[What the task asks]
Convert the rows below into a Markdown table with the columns No. and Text. Put each row's number in No. and its full line in Text, and leave out any blank lines.

[Provided information]
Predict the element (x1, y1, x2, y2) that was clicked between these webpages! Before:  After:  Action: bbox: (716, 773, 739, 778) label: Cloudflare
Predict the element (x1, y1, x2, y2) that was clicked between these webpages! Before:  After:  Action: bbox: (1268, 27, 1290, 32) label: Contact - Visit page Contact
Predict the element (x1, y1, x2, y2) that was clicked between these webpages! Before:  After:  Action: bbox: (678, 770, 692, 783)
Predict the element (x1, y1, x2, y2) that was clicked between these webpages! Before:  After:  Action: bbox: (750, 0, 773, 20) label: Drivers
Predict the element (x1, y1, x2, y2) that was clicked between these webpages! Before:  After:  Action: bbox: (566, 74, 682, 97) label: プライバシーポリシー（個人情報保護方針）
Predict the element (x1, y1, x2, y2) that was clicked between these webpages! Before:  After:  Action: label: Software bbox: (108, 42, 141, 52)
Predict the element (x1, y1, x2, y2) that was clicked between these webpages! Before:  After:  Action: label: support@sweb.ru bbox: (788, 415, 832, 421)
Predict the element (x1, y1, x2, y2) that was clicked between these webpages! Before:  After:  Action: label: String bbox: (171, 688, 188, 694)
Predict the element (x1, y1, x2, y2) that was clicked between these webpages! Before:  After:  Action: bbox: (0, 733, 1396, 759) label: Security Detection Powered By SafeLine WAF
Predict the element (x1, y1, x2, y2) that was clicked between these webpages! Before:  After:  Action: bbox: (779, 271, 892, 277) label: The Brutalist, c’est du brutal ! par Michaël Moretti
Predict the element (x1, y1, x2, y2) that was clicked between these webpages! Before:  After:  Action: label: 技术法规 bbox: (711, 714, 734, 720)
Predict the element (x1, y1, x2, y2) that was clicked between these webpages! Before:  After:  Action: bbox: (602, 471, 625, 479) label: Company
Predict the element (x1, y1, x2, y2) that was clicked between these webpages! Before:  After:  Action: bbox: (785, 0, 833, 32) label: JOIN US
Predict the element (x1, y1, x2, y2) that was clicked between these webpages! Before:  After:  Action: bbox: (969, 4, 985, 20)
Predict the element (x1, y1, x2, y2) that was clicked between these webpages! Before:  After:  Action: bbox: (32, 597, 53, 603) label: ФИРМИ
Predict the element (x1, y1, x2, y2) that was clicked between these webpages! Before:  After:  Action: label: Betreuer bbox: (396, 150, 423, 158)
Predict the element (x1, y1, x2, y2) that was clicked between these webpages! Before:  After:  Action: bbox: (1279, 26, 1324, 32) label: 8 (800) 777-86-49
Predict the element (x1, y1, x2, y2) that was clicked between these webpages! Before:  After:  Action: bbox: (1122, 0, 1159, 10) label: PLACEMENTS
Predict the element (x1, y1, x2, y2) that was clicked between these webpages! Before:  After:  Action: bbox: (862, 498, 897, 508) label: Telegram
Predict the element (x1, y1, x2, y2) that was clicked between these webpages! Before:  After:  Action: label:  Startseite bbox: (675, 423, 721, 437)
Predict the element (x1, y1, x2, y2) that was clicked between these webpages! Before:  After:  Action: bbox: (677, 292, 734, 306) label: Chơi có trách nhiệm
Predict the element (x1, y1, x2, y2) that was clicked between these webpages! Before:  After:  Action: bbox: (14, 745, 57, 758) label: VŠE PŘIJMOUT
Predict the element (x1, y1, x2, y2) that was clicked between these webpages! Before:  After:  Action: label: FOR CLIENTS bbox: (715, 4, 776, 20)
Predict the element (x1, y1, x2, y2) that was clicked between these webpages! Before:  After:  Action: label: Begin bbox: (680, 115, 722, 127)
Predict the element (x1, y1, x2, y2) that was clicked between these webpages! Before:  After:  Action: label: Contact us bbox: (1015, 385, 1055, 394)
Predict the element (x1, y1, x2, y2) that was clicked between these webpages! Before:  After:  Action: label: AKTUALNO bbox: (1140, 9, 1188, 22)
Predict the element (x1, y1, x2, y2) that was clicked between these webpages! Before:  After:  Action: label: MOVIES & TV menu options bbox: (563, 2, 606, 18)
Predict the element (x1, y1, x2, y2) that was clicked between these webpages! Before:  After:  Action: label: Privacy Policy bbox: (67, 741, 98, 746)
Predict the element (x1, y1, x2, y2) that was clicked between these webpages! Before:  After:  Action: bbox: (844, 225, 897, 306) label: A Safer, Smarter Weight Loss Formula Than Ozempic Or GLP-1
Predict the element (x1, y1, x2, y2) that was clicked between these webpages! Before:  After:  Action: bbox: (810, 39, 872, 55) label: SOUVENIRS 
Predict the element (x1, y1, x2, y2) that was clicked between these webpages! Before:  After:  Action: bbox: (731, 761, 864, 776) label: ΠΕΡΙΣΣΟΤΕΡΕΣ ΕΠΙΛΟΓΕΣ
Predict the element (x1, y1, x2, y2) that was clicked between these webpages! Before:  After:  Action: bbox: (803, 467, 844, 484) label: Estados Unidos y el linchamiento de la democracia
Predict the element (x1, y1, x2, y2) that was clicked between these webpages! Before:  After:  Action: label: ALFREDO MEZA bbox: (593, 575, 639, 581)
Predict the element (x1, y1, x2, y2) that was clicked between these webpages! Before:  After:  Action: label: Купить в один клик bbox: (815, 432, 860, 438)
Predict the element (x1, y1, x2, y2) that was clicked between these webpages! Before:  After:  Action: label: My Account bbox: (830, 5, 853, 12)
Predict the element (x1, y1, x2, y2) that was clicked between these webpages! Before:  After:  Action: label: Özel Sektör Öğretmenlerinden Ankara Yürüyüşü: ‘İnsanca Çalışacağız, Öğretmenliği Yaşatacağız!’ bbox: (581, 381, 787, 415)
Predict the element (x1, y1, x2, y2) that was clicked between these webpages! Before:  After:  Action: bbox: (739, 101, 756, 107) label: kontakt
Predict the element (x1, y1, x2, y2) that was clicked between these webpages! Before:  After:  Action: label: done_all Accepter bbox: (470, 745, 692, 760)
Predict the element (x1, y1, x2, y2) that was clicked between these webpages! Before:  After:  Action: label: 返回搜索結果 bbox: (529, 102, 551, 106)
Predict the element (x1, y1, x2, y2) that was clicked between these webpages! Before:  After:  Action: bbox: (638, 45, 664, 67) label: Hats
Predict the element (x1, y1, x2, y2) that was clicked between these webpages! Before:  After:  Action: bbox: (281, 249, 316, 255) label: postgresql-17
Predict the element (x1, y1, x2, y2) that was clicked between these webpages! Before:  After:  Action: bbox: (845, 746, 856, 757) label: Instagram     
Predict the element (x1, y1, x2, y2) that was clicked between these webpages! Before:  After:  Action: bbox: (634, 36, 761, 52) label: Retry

[Exercise solution]
| No. | Text |
|---|---|
| 1 | Predict the element (x1, y1, x2, y2) that was clicked between these webpages! Before:  After:  Action: bbox: (716, 773, 739, 778) label: Cloudflare |
| 2 | Predict the element (x1, y1, x2, y2) that was clicked between these webpages! Before:  After:  Action: bbox: (1268, 27, 1290, 32) label: Contact - Visit page Contact |
| 3 | Predict the element (x1, y1, x2, y2) that was clicked between these webpages! Before:  After:  Action: bbox: (678, 770, 692, 783) |
| 4 | Predict the element (x1, y1, x2, y2) that was clicked between these webpages! Before:  After:  Action: bbox: (750, 0, 773, 20) label: Drivers |
| 5 | Predict the element (x1, y1, x2, y2) that was clicked between these webpages! Before:  After:  Action: bbox: (566, 74, 682, 97) label: プライバシーポリシー（個人情報保護方針） |
| 6 | Predict the element (x1, y1, x2, y2) that was clicked between these webpages! Before:  After:  Action: label: Software bbox: (108, 42, 141, 52) |
| 7 | Predict the element (x1, y1, x2, y2) that was clicked between these webpages! Before:  After:  Action: label: support@sweb.ru bbox: (788, 415, 832, 421) |
| 8 | Predict the element (x1, y1, x2, y2) that was clicked between these webpages! Before:  After:  Action: label: String bbox: (171, 688, 188, 694) |
| 9 | Predict the element (x1, y1, x2, y2) that was clicked between these webpages! Before:  After:  Action: bbox: (0, 733, 1396, 759) label: Security Detection Powered By SafeLine WAF |
| 10 | Predict the element (x1, y1, x2, y2) that was clicked between these webpages! Before:  After:  Action: bbox: (779, 271, 892, 277) label: The Brutalist, c’est du brutal ! par Michaël Moretti |
| 11 | Predict the element (x1, y1, x2, y2) that was clicked between these webpages! Before:  After:  Action: label: 技术法规 bbox: (711, 714, 734, 720) |
| 12 | Predict the element (x1, y1, x2, y2) that was clicked between these webpages! Before:  After:  Action: bbox: (602, 471, 625, 479) label: Company |
| 13 | Predict the element (x1, y1, x2, y2) that was clicked between these webpages! Before:  After:  Action: bbox: (785, 0, 833, 32) label: JOIN US |
| 14 | Predict the element (x1, y1, x2, y2) that was clicked between these webpages! Before:  After:  Action: bbox: (969, 4, 985, 20) |
| 15 | Predict the element (x1, y1, x2, y2) that was clicked between these webpages! Before:  After:  Action: bbox: (32, 597, 53, 603) label: ФИРМИ |
| 16 | Predict the element (x1, y1, x2, y2) that was clicked between these webpages! Before:  After:  Action: label: Betreuer bbox: (396, 150, 423, 158) |
| 17 | Predict the element (x1, y1, x2, y2) that was clicked between these webpages! Before:  After:  Action: bbox: (1279, 26, 1324, 32) label: 8 (800) 777-86-49 |
| 18 | Predict the element (x1, y1, x2, y2) that was clicked between these webpages! Before:  After:  Action: bbox: (1122, 0, 1159, 10) label: PLACEMENTS |
| 19 | Predict the element (x1, y1, x2, y2) that was clicked between these webpages! Before:  After:  Action: bbox: (862, 498, 897, 508) label: Telegram |
| 20 | Predict the element (x1, y1, x2, y2) that was clicked between these webpages! Before:  After:  Action: label:  Startseite bbox: (675, 423, 721, 437) |
| 21 | Predict the element (x1, y1, x2, y2) that was clicked between these webpages! Before:  After:  Action: bbox: (677, 292, 734, 306) label: Chơi có trách nhiệm |
| 22 | Predict the element (x1, y1, x2, y2) that was clicked between these webpages! Before:  After:  Action: bbox: (14, 745, 57, 758) label: VŠE PŘIJMOUT |
| 23 | Predict the element (x1, y1, x2, y2) that was clicked between these webpages! Before:  After:  Action: label: FOR CLIENTS bbox: (715, 4, 776, 20) |
| 24 | Predict the element (x1, y1, x2, y2) that was clicked between these webpages! Before:  After:  Action: label: Begin bbox: (680, 115, 722, 127) |
| 25 | Predict the element (x1, y1, x2, y2) that was clicked between these webpages! Before:  After:  Action: label: Contact us bbox: (1015, 385, 1055, 394) |
| 26 | Predict the element (x1, y1, x2, y2) that was clicked between these webpages! Before:  After:  Action: label: AKTUALNO bbox: (1140, 9, 1188, 22) |
| 27 | Predict the element (x1, y1, x2, y2) that was clicked between these webpages! Before:  After:  Action: label: MOVIES & TV menu options bbox: (563, 2, 606, 18) |
| 28 | Predict the element (x1, y1, x2, y2) that was clicked between these webpages! Before:  After:  Action: label: Privacy Policy bbox: (67, 741, 98, 746) |
| 29 | Predict the element (x1, y1, x2, y2) that was clicked between these webpages! Before:  After:  Action: bbox: (844, 225, 897, 306) label: A Safer, Smarter Weight Loss Formula Than Ozempic Or GLP-1 |
| 30 | Predict the element (x1, y1, x2, y2) that was clicked between these webpages! Before:  After:  Action: bbox: (810, 39, 872, 55) label: SOUVENIRS  |
| 31 | Predict the element (x1, y1, x2, y2) that was clicked between these webpages! Before:  After:  Action: bbox: (731, 761, 864, 776) label: ΠΕΡΙΣΣΟΤΕΡΕΣ ΕΠΙΛΟΓΕΣ |
| 32 | Predict the element (x1, y1, x2, y2) that was clicked between these webpages! Before:  After:  Action: bbox: (803, 467, 844, 484) label: Estados Unidos y el linchamiento de la democracia |
| 33 | Predict the element (x1, y1, x2, y2) that was clicked between these webpages! Before:  After:  Action: label: ALFREDO MEZA bbox: (593, 575, 639, 581) |
| 34 | Predict the element (x1, y1, x2, y2) that was clicked between these webpages! Before:  After:  Action: label: Купить в один клик bbox: (815, 432, 860, 438) |
| 35 | Predict the element (x1, y1, x2, y2) that was clicked between these webpages! Before:  After:  Action: label: My Account bbox: (830, 5, 853, 12) |
| 36 | Predict the element (x1, y1, x2, y2) that was clicked between these webpages! Before:  After:  Action: label: Özel Sektör Öğretmenlerinden Ankara Yürüyüşü: ‘İnsanca Çalışacağız, Öğretmenliği Yaşatacağız!’ bbox: (581, 381, 787, 415) |
| 37 | Predict the element (x1, y1, x2, y2) that was clicked between these webpages! Before:  After:  Action: bbox: (739, 101, 756, 107) label: kontakt |
| 38 | Predict the element (x1, y1, x2, y2) that was clicked between these webpages! Before:  After:  Action: label: done_all Accepter bbox: (470, 745, 692, 760) |
| 39 | Predict the element (x1, y1, x2, y2) that was clicked between these webpages! Before:  After:  Action: label: 返回搜索結果 bbox: (529, 102, 551, 106) |
| 40 | Predict the element (x1, y1, x2, y2) that was clicked between these webpages! Before:  After:  Action: bbox: (638, 45, 664, 67) label: Hats |
| 41 | Predict the element (x1, y1, x2, y2) that was clicked between these webpages! Before:  After:  Action: bbox: (281, 249, 316, 255) label: postgresql-17 |
| 42 | Predict the element (x1, y1, x2, y2) that was clicked between these webpages! Before:  After:  Action: bbox: (845, 746, 856, 757) label: Instagram      |
| 43 | Predict the element (x1, y1, x2, y2) that was clicked between these webpages! Before:  After:  Action: bbox: (634, 36, 761, 52) label: Retry |